** PROVIDED RECORDS follows **

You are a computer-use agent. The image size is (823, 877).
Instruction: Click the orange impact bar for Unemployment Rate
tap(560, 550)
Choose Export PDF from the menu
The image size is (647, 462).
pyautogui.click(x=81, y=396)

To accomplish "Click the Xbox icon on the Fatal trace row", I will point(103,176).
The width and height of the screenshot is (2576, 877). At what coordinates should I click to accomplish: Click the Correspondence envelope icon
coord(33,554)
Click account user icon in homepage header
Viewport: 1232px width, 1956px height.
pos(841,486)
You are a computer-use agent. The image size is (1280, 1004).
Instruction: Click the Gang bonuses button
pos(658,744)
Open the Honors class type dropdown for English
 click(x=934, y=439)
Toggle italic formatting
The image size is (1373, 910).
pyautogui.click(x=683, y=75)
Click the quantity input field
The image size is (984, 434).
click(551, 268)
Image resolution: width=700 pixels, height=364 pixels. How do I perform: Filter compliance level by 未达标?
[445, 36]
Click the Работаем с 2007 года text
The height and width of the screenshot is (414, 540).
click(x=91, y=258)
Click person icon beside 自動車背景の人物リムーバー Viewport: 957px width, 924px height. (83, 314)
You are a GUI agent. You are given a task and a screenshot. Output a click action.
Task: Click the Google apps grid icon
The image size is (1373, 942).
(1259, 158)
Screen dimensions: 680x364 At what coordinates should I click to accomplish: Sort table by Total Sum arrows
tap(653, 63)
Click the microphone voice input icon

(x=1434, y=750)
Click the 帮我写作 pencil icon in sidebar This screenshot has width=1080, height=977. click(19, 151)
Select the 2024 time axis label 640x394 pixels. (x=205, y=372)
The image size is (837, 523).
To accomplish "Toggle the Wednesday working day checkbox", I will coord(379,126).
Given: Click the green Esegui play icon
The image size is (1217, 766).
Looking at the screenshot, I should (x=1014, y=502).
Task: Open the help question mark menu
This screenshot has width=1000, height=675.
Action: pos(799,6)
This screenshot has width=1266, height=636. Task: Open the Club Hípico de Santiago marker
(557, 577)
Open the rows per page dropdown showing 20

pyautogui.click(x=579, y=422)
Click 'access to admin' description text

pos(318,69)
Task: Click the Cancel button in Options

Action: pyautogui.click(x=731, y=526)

** End of PROVIDED RECORDS **

- **EXERCISE REQUIREMENTS**
Scan the entries above for the word "computer", then copy every line in which it occurs.

- **OUTPUT FOR THIS EXERCISE**
You are a computer-use agent. The image size is (823, 877).
You are a computer-use agent. The image size is (1280, 1004).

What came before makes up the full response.